Les locateurs et les conseils de copropriété doivent répondre à une demande formelle d'installation de borne dans un délai précisé — généralement 60 à 90 jours — et fournir une réponse écrite qui approuve la demande, l'approuve avec des conditions raisonnables, ou la refuse avec un motif documenté. Ce délai existe pour empêcher les conseils de traîner indéfiniment, une plainte courante sous l'ancien cadre.

Qui paie l'installation

Le résident demandeur paie généralement le matériel de la borne et la main-d'œuvre d'installation, mais le syndicat ou le locateur peut être tenu de contribuer aux mises à niveau de l'infrastructure électrique si le panneau de l'immeuble manque de capacité. Certaines municipalités ontariennes offrent des remboursements qui compensent une partie des coûts de recharge en immeuble multiunités.
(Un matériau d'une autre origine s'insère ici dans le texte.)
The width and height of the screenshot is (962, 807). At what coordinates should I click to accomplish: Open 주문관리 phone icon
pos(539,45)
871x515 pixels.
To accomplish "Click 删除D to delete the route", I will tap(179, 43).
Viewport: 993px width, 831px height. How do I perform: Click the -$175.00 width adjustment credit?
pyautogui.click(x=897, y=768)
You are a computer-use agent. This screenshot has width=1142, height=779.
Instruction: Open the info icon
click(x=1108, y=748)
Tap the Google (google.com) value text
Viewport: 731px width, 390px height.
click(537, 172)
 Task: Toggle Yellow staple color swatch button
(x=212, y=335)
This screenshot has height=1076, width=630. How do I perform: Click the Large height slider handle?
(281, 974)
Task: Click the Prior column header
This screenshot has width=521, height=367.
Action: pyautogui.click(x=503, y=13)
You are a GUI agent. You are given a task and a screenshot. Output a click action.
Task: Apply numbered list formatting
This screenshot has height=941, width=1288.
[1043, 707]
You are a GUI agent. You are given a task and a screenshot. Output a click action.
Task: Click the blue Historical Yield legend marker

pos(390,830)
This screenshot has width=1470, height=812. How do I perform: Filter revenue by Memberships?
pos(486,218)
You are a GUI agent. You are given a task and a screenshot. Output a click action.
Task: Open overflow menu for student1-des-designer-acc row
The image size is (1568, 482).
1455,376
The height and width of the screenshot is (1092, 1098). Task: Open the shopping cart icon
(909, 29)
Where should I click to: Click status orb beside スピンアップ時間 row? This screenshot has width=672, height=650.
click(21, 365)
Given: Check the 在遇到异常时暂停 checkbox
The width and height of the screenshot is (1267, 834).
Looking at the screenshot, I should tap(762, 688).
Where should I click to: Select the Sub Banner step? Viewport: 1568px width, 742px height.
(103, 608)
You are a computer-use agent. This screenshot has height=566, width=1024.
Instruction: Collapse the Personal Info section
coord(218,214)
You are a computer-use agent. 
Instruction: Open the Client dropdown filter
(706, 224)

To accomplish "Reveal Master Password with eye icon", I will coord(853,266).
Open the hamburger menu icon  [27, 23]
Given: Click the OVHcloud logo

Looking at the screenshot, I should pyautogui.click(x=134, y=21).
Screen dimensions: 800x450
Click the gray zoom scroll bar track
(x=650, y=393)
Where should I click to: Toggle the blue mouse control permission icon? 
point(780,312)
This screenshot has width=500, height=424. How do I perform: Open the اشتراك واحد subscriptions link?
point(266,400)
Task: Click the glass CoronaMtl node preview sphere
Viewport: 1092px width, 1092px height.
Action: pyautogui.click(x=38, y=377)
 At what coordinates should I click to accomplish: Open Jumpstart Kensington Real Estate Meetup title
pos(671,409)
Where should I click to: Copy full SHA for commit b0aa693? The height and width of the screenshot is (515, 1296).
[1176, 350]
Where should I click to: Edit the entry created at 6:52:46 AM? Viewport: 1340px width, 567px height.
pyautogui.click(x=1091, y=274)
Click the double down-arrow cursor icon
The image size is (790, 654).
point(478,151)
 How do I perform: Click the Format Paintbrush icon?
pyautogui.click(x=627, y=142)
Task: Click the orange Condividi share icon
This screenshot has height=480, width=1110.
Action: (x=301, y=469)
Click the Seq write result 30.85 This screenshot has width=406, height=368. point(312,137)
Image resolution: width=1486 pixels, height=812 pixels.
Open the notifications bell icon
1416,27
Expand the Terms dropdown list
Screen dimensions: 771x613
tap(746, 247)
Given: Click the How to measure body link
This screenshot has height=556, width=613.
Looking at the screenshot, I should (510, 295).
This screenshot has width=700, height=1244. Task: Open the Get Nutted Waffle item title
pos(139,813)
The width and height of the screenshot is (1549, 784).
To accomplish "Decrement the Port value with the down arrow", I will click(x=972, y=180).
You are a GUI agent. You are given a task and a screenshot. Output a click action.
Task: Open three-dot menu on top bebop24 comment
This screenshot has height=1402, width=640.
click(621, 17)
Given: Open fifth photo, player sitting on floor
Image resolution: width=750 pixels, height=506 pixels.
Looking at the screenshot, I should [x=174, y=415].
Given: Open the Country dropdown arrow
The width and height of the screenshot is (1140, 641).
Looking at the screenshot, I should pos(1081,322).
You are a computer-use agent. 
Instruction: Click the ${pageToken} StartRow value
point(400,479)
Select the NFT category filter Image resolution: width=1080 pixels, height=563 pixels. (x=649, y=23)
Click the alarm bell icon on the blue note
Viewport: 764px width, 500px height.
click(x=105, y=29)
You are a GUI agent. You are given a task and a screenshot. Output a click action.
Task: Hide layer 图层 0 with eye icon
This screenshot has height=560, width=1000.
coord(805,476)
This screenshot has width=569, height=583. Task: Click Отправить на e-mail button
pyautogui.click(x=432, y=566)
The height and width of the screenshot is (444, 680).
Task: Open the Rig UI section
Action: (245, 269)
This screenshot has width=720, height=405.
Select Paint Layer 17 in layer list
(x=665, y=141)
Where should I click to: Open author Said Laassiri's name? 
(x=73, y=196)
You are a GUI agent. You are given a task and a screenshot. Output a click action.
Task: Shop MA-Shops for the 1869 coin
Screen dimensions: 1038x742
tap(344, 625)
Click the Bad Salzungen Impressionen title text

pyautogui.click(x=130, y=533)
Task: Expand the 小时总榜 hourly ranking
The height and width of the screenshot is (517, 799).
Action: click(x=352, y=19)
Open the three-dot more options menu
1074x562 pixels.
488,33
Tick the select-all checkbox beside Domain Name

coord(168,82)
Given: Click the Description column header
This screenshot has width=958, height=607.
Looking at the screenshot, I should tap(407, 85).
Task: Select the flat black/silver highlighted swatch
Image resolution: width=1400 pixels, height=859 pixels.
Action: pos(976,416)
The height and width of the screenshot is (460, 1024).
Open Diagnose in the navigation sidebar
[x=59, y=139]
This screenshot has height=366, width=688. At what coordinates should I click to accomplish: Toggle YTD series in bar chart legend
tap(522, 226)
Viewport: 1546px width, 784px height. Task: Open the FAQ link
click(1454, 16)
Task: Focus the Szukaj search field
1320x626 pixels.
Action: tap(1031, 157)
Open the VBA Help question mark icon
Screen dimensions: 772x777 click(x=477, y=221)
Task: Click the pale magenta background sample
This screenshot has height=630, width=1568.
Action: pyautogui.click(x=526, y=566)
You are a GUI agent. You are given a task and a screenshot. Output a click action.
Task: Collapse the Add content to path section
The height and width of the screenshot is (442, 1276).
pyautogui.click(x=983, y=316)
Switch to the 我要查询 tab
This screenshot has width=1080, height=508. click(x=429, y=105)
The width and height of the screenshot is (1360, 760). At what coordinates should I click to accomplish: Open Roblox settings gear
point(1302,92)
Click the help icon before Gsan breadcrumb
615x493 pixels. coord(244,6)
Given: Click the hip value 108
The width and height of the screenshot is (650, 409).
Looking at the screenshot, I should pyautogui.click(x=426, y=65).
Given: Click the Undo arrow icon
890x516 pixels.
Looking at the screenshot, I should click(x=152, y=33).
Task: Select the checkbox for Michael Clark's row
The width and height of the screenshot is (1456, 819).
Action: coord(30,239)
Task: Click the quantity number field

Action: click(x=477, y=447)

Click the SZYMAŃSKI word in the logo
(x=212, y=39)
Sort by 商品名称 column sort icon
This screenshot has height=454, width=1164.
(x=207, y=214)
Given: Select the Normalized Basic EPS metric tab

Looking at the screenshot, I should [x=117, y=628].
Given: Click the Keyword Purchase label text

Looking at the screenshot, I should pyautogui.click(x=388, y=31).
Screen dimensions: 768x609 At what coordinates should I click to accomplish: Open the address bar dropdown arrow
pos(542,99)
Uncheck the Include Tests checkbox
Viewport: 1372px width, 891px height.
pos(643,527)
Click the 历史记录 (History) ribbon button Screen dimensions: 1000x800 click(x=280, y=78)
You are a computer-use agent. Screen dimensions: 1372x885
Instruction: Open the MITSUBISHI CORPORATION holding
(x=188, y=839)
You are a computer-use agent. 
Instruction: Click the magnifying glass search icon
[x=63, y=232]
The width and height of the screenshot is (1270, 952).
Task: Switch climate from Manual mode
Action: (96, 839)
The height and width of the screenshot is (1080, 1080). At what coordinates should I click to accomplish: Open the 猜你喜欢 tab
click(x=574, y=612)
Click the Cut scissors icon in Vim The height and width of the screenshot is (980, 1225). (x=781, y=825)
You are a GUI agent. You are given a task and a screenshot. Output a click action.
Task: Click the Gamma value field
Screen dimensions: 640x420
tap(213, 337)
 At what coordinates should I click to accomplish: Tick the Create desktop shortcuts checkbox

La législation n'impose pas une installation gratuite — elle impose un processus équitable et un accès raisonnable.

Considérations propres à la copropriété

Les conseils de copropriété doivent désormais traiter les demandes de recharge de VÉ dans leur processus d'approbation standard plutôt que de les traiter comme des cas spéciaux exigeant un vote distinct dans bien des situations. Les exigences d'assurance sont clarifiées — le propriétaire installateur doit détenir une couverture de responsabilité adéquate, et le syndicat peut exiger une preuve d'assurance avant d'approuver les travaux. Les modalités de mesurage doivent être transparentes, pour que les coûts d'électricité des aires communes de l'immeuble ne subventionnent pas la recharge individuelle.

Protections pour les locataires

Les locataires qui demandent une recharge de VÉ jouissent de droits similaires — un locateur ne peut évincer ni pénaliser un locataire pour avoir fait une demande d'installation de borne. Les locataires qui installent une borne avec l'approbation du locateur doivent l'enlever et remettre la place de stationnement en état à la fin du bail, sauf entente différente. Les règles protègent la demande, pas l'installation à perpétuité.

Le bilan

Les nouvelles règles ontariennes de recharge de VÉ nivellent le terrain de jeu pour les résidents de copropriétés et d'appartements. Si vous vivez dans un immeuble multiunités et voulez une borne de recharge, vous disposez maintenant d'un processus clair, d'un délai et d'un appui légal. Présentez votre demande par écrit, exigez une réponse écrite et invoquez la législation si le conseil traîne. La plupart des objections se règlent dès que les conseils comprennent les règles — la loi a été conçue pour réduire les frictions, pas pour engendrer des litiges.